I tried the following procedure today in Xen to try to get my VM's to automatically start on boot-up

Setting the XenServer to allow Auto-Start



Gather the UUID’s of the pools you wish to auto-start.

To get the list of the pool’s on your XenServer type “xe pool-list”

Copy the UUID of the pool. If you have just one server, it will still have a pool UUID



Then type the following command to set the pool or server to allow auto-start:

xe pool-param-set uuid=UUID other-config:auto_poweron=true

Note: *Replacing UUID with the UUID of the XenServer or pool.*



Setting the Virtual Machines to Auto-Start



Gather the UUID’s of the Virtual Machine you want to auto-start by typing:

xe vm-list

Note: This generates a list of Virtual Machines in your pool or server and their associated UUID’s.

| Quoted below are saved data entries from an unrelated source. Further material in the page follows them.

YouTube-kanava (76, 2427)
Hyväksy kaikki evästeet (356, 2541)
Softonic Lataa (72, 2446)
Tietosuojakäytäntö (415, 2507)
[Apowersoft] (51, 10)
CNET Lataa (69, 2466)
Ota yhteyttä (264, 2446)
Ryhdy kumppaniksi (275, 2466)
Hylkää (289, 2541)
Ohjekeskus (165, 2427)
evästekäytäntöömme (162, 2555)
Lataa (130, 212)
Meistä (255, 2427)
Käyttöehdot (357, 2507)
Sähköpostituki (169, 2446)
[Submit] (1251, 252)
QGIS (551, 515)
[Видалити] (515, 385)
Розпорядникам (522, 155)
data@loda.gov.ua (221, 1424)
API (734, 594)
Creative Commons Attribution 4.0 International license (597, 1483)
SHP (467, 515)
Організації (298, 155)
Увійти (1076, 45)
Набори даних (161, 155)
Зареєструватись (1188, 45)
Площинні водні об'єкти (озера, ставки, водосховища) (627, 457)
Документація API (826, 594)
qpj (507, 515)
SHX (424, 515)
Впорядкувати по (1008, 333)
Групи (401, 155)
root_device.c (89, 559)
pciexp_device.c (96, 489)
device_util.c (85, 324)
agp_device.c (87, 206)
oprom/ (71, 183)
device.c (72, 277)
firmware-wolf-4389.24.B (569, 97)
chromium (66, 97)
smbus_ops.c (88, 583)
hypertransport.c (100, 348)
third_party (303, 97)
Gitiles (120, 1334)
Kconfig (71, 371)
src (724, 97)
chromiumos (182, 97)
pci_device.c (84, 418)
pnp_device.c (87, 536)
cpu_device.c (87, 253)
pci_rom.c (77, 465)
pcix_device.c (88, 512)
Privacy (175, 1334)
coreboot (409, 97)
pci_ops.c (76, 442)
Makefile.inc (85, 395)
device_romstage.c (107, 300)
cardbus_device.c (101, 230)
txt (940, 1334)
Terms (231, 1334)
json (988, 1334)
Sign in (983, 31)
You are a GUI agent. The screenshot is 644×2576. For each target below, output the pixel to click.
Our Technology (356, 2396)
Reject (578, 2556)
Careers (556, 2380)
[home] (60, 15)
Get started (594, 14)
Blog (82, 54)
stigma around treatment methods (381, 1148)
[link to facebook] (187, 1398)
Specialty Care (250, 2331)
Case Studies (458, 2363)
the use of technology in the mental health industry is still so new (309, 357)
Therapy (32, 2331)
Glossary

Copy the UUID of the Virtual Machines you want to auto-start, and type the following command for each Virtual Machine to auto-start:

xe vm-param-set uuid=UUID other-config:auto_poweron=true

Note: *Replace UUID with the UUID of the Virtual Machine to auto-start.*



When I did this, and restarted it, The network adapter for some reason screwed up not showing eth0 anymore

After doing an emergency network reset in Xen. it gave me back my static ip address but when i go to start CentOS manually. It gives me this error


Start On This Host operation on CentOS63

Failed: An unknown error occured while attempting to configure an interface.


What can I do to undo what I did?


----------